Abstract
Circadian rhythms are daily oscillations in physiology and behavior that can be assessed by recording body temperature, locomotor activity, or bioluminescent reporters, among other measures. These different types of data can vary greatly in waveform, noise characteristics, typical sampling rate, and length of recording. We developed two Shiny apps for exploration of these data, enabling visualization and analysis of circadian parameters like period and phase. Methods include the discrete wavelet transform, sine-fitting, the Lomb-Scargle periodogram, autocorrelation, and maximum entropy spectral analysis, giving a sense of how well each method works on each type of data. The apps also provide educational overviews and guidance for these methods, supporting the training of those new to this type of analysis. CIRCADA-E (Circadian App for Data Analysis - Experimental Time Series) allows users to explore a large curated experimental dataset with mouse body temperature, locomotor activity, and PER2::LUC rhythms recorded from multiple tissues. CIRCADA-S (Circadian App for Data Analysis - Synthetic Time Series) generates and analyzes time series with user-specified parameters, thereby demonstrating how accuracy of period and phase estimation depends on the type and level of noise, sampling rate, length of recording, and method. We demonstrate potential uses of the apps through two in silico case studies.
Keywords: circadian rhythms, biological oscillations, data analysis, discrete wavelet transform, periodogram, mathematical analyses, Shiny app
Introduction
Circadian rhythms are daily oscillations in physiology and behavior that continue in the absence of time cues and that have been widely observed in bacteria, archaea, fungi, plants, and animals (Hurley et al., 2016). In mice, for example, these rhythms can be observed in body temperature, locomotor activity, bioluminescent reporters of gene expression, and other measures (Leise et al., 2018).

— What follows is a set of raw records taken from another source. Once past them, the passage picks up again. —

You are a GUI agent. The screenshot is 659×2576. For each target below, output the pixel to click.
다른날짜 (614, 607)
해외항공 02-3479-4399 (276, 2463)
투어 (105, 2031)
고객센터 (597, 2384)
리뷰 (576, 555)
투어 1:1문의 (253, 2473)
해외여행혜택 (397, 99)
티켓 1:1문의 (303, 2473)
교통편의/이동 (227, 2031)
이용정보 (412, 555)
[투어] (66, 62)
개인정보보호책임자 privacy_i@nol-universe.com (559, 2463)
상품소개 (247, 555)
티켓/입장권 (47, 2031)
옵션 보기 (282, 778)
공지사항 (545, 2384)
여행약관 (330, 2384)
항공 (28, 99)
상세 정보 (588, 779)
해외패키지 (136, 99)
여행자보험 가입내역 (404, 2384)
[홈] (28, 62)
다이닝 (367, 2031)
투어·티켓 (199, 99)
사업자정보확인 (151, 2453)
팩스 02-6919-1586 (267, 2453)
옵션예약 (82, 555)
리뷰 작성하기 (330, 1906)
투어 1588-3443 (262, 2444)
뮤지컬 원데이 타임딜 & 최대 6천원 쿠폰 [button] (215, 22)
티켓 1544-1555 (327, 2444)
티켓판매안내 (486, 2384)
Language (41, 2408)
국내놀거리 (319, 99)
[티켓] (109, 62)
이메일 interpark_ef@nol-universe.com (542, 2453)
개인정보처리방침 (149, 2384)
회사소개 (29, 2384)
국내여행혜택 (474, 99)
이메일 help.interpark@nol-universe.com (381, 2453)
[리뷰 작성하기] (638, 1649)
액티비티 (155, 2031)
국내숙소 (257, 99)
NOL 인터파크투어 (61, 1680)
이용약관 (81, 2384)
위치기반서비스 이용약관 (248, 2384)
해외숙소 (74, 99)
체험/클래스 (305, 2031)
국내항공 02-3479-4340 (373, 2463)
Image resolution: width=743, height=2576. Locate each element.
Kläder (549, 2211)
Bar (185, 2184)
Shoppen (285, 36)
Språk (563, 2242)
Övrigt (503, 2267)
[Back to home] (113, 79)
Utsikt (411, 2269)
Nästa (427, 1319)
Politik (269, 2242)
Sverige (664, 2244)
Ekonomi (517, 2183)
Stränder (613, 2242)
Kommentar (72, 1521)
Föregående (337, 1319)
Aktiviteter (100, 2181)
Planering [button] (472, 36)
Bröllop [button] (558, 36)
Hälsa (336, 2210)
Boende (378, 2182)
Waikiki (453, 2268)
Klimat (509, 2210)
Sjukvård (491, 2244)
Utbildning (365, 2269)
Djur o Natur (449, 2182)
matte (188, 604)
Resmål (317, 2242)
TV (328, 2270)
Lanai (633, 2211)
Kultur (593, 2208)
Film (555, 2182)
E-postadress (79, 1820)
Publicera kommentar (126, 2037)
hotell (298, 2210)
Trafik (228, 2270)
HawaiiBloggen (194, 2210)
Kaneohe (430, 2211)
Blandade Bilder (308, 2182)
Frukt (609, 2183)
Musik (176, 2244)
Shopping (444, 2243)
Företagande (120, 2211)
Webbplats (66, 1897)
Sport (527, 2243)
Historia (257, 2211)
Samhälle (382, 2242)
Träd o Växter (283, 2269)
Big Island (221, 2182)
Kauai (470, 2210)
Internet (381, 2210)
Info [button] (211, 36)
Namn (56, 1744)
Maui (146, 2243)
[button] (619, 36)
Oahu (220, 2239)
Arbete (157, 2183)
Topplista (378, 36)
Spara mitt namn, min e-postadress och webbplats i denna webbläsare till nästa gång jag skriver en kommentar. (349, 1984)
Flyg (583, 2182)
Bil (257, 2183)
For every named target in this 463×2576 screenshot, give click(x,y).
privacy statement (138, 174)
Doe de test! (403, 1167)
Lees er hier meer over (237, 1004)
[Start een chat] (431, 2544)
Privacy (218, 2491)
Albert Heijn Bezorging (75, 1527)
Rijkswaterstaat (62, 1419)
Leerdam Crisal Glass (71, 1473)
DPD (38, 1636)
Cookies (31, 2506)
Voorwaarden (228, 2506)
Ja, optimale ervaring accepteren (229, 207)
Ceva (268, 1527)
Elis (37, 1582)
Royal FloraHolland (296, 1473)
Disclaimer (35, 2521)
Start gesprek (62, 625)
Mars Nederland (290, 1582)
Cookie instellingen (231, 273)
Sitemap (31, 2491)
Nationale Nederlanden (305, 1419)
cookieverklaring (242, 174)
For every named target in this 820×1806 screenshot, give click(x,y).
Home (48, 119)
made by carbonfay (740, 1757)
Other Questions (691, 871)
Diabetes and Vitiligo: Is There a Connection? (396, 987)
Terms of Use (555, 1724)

These different types of data vary greatly in waveform, noise characteristics, sampling rate, and length of recording. For instance, activity recordings often have high sampling rates, long durations, and square-like waveforms, while bioluminescence recordings tend to be sinusoid-like and only a few days in length. We developed two Shiny apps for exploration of these circadian data, enabling visualization and analysis of circadian parameters like period and phase. Shiny is an R package supporting the creation of open-source interactive web apps (https://shiny.rstudio.com/). The motivation behind our apps is two-fold: first, to create accessible tools for exploration and analysis of multiple forms of circadian data; second, to develop an education resource for circadian data analysis. The original apps were developed by the three undergraduate authors LC, LK, and CL at Amherst College with extensive feedback and testing provided by undergraduates at Smith College, with the app development itself providing multiple valuable educational opportunities, including learning how to code in R and Shiny, how to communicate across the quantitative and life sciences, and how to create effective visualizations of data.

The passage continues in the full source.